Otro punto en el que insiste san Vicente para afianzar a sus Hijas en el servicio a los pobres es la humildad. Lo prueban sus innumerables intervenciones sobre este tema, a las que, lógicamente, habría que añadir todo lo que nos dice sobre el orgullo. La humildad es la actitud que conviene a una sierva de los pobres, es actitud de amor y nos sitúa en nuestro verdadero puesto ante Dios. San Vicente insiste en ello, en todos los envíos a Misión, no sólo a nivel personal, sino también comunitario. Profundicemos en lo que nos dice para vivirlo, como rasgo indeleble de la familia vicenciana. Preguntémonos si realmente buscamos la humildad y la pobreza interior, si nuestras afirmaciones dogmáticas, nuestra dificultad para admitir que los demás pueden tener razón, nuestra seguridad de poseer la verdad, corresponden a la humildad.
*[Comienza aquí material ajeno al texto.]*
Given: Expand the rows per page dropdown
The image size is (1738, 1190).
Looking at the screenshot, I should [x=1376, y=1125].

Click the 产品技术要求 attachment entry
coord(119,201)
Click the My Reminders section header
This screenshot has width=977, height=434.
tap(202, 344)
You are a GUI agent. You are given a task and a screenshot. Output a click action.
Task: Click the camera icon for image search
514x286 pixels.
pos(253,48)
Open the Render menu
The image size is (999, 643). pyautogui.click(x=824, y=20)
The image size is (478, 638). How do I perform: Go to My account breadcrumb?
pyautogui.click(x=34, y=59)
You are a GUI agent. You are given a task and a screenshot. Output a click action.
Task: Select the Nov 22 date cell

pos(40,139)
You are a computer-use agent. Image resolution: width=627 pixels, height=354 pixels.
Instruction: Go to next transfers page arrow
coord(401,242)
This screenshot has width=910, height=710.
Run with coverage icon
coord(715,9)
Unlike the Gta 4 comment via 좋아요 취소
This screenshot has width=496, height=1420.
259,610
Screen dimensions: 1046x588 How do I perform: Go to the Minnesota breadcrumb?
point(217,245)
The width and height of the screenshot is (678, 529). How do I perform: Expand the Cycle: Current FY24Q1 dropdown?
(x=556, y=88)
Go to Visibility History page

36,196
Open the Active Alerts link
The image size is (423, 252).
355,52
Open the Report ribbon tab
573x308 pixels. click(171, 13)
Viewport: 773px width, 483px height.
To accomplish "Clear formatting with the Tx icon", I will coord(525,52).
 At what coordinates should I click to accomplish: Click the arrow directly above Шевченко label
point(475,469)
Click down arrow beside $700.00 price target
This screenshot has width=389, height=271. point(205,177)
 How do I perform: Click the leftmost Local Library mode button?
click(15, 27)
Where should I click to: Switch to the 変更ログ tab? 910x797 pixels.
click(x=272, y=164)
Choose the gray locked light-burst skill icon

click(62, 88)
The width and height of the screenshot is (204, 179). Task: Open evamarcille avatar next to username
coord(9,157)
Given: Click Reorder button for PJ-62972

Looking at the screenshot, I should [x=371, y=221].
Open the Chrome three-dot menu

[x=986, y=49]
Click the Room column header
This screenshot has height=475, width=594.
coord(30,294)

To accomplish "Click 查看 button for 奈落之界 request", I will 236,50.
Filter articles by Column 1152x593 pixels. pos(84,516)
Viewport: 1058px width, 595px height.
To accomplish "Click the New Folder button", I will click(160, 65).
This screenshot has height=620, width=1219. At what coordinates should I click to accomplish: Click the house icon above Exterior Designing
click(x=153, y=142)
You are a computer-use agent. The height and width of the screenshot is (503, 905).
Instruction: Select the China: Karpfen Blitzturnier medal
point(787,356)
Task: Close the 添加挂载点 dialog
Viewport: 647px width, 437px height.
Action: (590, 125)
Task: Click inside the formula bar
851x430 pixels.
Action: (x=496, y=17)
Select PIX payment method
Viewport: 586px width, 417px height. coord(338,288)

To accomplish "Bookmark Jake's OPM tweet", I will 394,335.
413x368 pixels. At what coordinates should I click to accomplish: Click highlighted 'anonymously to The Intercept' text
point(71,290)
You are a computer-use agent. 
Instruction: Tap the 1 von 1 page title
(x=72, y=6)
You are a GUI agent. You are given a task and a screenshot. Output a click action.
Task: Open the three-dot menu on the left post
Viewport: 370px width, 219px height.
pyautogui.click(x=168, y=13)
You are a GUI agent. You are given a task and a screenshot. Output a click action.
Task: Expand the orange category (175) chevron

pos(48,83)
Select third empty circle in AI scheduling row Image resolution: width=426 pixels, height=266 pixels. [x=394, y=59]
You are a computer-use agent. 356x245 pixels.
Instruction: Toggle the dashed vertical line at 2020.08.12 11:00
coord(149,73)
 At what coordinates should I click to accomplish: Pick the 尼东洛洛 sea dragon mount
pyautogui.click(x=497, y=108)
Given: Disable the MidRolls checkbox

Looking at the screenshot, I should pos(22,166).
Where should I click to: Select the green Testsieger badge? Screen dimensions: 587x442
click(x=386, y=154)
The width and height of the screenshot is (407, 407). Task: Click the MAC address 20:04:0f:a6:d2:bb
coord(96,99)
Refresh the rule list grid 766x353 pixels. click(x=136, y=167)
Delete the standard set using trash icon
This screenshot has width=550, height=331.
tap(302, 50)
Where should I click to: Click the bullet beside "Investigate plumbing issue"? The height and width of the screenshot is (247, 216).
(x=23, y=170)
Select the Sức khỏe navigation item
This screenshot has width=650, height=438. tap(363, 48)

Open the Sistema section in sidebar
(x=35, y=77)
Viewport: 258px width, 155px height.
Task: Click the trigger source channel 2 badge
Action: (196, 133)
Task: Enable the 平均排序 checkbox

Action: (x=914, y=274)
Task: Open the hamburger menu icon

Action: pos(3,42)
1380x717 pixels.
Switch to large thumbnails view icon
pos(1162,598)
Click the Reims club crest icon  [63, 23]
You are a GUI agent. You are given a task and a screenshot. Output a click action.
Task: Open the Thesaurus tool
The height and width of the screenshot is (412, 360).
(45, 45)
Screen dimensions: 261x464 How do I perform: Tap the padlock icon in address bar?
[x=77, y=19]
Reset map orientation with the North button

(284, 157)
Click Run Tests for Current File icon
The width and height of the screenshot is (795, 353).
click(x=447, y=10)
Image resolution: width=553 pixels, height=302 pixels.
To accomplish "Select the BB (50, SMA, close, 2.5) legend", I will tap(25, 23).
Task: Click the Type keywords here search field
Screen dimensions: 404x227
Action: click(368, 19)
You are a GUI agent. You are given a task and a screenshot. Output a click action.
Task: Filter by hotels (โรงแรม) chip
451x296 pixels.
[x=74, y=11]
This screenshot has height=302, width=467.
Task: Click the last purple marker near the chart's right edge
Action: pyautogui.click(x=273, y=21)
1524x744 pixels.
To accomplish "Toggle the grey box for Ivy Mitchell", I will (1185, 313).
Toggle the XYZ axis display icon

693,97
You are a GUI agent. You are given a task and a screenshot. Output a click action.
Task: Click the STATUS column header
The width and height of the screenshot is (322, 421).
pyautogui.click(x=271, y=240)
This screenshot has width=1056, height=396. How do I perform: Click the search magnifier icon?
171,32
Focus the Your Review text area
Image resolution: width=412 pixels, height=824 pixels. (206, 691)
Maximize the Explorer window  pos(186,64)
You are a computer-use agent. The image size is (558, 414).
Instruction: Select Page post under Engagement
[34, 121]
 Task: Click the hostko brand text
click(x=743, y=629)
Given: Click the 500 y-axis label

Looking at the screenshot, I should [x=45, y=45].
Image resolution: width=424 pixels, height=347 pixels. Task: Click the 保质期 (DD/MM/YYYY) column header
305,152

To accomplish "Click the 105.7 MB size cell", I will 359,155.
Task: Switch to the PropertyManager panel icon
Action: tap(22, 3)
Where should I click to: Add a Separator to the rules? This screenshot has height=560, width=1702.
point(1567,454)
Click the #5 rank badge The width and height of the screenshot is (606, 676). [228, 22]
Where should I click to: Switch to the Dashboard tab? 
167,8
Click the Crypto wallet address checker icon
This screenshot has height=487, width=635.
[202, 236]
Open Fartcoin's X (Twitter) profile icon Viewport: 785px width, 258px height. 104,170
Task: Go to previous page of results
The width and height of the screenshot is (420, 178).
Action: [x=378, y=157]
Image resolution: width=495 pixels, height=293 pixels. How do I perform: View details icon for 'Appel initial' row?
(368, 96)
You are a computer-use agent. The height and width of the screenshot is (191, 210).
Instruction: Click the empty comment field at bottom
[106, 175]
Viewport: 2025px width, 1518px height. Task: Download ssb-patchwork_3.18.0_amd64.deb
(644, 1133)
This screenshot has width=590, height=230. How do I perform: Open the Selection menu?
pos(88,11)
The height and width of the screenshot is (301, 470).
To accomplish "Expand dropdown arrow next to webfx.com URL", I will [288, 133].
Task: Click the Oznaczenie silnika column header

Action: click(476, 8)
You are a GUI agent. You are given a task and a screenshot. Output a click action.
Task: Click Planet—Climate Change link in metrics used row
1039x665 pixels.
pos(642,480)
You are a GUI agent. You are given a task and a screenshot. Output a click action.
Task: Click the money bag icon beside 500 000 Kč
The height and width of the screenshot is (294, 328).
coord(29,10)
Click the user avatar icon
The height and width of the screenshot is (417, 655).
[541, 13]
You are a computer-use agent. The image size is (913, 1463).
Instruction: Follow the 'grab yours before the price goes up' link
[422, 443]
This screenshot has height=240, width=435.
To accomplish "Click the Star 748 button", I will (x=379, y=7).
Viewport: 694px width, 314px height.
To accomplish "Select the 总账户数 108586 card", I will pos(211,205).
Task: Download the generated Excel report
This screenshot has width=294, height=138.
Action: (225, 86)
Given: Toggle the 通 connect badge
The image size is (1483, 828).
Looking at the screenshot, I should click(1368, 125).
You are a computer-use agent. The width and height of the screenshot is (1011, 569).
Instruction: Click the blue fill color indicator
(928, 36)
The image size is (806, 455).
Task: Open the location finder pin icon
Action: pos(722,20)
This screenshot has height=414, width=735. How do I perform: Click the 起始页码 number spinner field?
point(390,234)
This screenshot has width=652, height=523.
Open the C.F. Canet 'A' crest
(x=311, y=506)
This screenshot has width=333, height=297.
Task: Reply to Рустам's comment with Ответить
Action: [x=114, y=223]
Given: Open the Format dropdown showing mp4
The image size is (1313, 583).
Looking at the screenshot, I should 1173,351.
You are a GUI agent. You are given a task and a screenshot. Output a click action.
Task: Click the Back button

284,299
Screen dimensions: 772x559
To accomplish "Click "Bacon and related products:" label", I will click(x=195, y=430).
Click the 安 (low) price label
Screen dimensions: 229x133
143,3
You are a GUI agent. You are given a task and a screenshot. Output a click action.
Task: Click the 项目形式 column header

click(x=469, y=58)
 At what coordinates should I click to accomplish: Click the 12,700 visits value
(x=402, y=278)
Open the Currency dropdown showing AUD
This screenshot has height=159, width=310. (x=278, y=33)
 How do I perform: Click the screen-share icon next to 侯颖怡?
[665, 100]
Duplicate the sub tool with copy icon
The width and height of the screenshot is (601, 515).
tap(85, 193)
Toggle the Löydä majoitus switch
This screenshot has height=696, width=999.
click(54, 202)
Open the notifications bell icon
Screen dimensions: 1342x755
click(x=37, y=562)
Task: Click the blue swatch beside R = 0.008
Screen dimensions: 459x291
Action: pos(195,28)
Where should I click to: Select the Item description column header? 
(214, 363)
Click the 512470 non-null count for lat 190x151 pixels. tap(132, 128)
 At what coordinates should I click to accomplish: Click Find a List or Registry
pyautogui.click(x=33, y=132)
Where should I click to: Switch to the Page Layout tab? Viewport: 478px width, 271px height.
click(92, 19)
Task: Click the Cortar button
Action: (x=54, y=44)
San Vicente habló también extensamente de la caridad fraterna, le da a veces otros nombres, tolerancia, perdón, reconciliación. Pone de relieve, desde los comienzos de la Compañía, nuestras diferencias. Ésta viene de Lorena, la otra de Picardía, pero, invitándonos a superar todas esas particularidades con una verdadera relación de amistad, se amarán entre sí. Nuestra diversidad, que va acentuándose, es cierto que puede crear tensiones, incluso enfrentamientos. Y éstos no se resolverán con las psicologías de grupo, sino por la caridad, por amor a Aquél que nos invita constantemente al amor verdadero, a la reconciliación y al perdón mutuo. La expresión normal de esta caridad fraterna es la oración, y la participación de cada una en la oración comunitaria, con expresiones sencillas y espontáneas indica, en una comunidad, el vigor de la caridad fraterna.
Esa caridad se extiende a toda la Compañía que, en este tiempo de Asamblea, cuenta con cada una de manera especial. Que sus oraciones obtengan a los miembros de la Asamblea la capacidad de escucha, la acogida y la paciencia ante las manifestaciones de la diversidad en el seno del grupo, y el discernimiento de la voluntad de Dios, en las decisiones que han de tomar en común. Pidan la gracia de vivir unidas en este tiempo fuerte, unidas en la fidelidad a los Fundadores, unidas en el realismo para ver las necesidades de los pobres hoy, y para comprender nuestras situaciones diferentes, y unidas finalmente en el amor a Aquél que nos ha llamado para servirlo.
Alcáncennos también la práctica de la humildad, para reconocer nuestros errores, para impedir los bloqueos o los resentimientos, para entrever sin miedo el futuro, con un entusiasmo renovado y tan audaz como el de 1633. Que nos mantengamos en una disposición de esperanza, de optimismo cotidiano, con la certeza de que todas las tensiones y dificultades, se esclarecen con la oración, acudiendo al Espíritu santo y con la intervención de la Virgen María, única Madre de la Compañía. Puesto que la Virgen María es, en efecto, la Madre de la pequeña Compañía, que ella nos ayude a entrar en ese dinamismo interior de conversión al amor, de respuesta al amor, de difusión del amor, como ella lo hizo, dándonos a su Hijo Jesús.
Acompañen a la Asamblea con sus oraciones, sacrificios, verdaderos gestos de amor, a fin de lograr la presencia del Señor entre nosotras. Que podamos reconocerlo: «Soy Yo, no temáis»,3 y seguirle.